Le Pénitent avait grand soin de faire valoir toutes ces difficultés, et s’applaudissait déjà de la honte prochaine de son rival. Lorsque tout-à-coup le Brahmane reparut avec la fleur céleste qu’il n’avait pu cueillir que dans les Jardins du Dieu Dévendiren ; le Roy et toute la Cour tombèrent d’admiration à ses genoux, et on exalta sa vertu au degré suprême. Le Pénitent seul se refusa à cet hommage. « Roy, dit-il, et vous Cour trop facile à séduire, vous regardez l’accès du Brahmane dans le Ciel de Dévendiren comme une grande merveille. Ce n’est que l’ouvrage d’une vertu commune ; sachez que j’y envoie mon Chat, quand bon me semble, et que Dévindiren le reçoit avec toutes sortes d’amitiés et de distinctions. » Il dit, et sans attendre de réplique, il fit paraître son Chat qui s’appelait Patripatan. Il lui dit un mot à l’oreille et voilà le Chat qui s’élance et qui, à la vue de cette Cour extasiée, va se perdre dans les nues. Il perce dans le Ciel de Dévendiren, qui le prend entre ses bras et lui fait mille caresses.

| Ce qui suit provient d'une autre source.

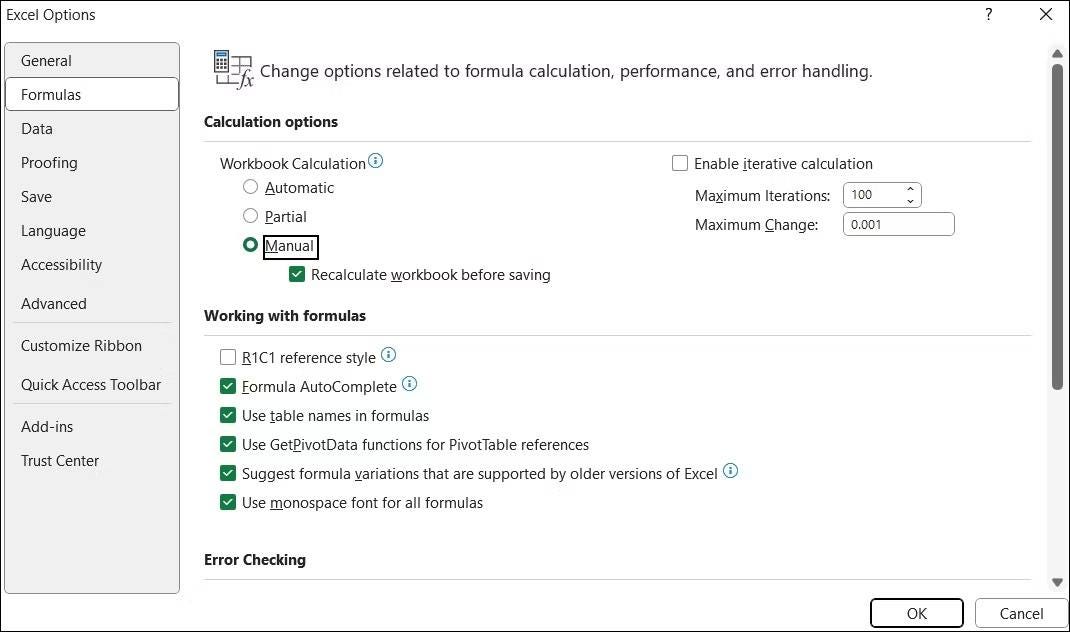
Task: Click inside the Maximum Change input field
Action: (897, 224)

Jusque là le projet du Pénitent allait à merveilles ; mais la Déesse favorite de Dévendiren fut frappée comme d’un coup de foudre, d’un goût si emporté pour l’aimable Patripatan, qu’elle voulut absolument le garder.

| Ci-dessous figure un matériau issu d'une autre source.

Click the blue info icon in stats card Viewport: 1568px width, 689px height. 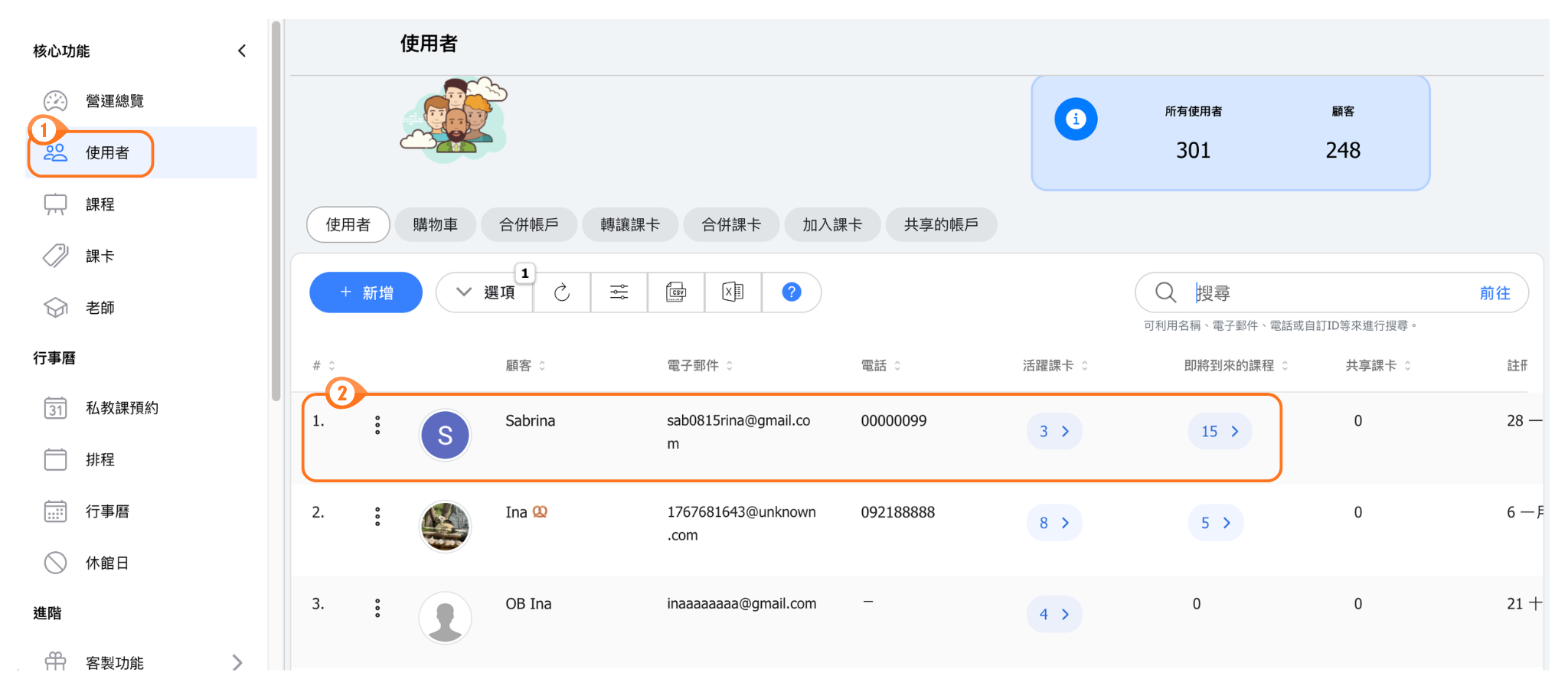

Dévendiren à qui le Chat avait d’abord expliqué le sujet de son ambassade, s’y opposa. Il représenta que Patripatan était attendu avec impatience à la Cour du Roy Salamgam, qu’il y allait de la réputation d’un Pénitent, que le plus grand affront qu’on pût faire à quelqu’un, était de lui dérober son Chat. La Déesse ne voulue rien entendre, tout ce que Dévendiren put obtenir fut qu’elle le garderait seulement deux ou trois siècles, après lesquels elle le renverrait fidèlement à cette Cour qui l’attendait. Salamgam s’impatientait cependant de ce que le Chat ne revenait point ; le Pénitent seul avait un front assuré ; enfin ils attendirent les trois siècles entiers, sans autre inconvénient que l’impatience, car le Pénitent, par le pouvoir de sa vertu, empêcha que personne ne vieillît. Ce temps écoulé, on vit tout-à-coup le Ciel s’embellir, et d’un nuage de mille couleurs sortir un trône formé de différentes fleurs du Ciel de Dévendiren. Le Chat était majestueusement placé sur ce trône et, étant arrivé auprès du roi, il lui présenta avec sa patte charmante une branche entière de l’arbre qui porte la fleur de Parisadam. Toute la Cour cria victoire : le Pénitent fut félicité universellement, mais le Brahmane osa à son tour lui disputer ce triomphe. Il représenta que la vertu du Pénitent n’avait pas, opéré seule ce grand succès ; qu’on savait le goût déterminé que Dévendiren et sa Déesse favorite avaient pour les Chats et que sans doute Patripatan dans cette merveilleuse aventure avait au moins la moitié de la gloire. Le Roi frappé de cette judicieuse réflexion, n’osa décider entre le Pénitent et le Brahmane ; mais tous les suffrages se réunirent d’admiration pour Patripatan et depuis cet événement ce Chat illustre fit les délices de cette Cour et soupa chaque soirée sur l’épaule du monarque. Vous le croyez, bien, Madame. J’ai l’honneur d’être, etc.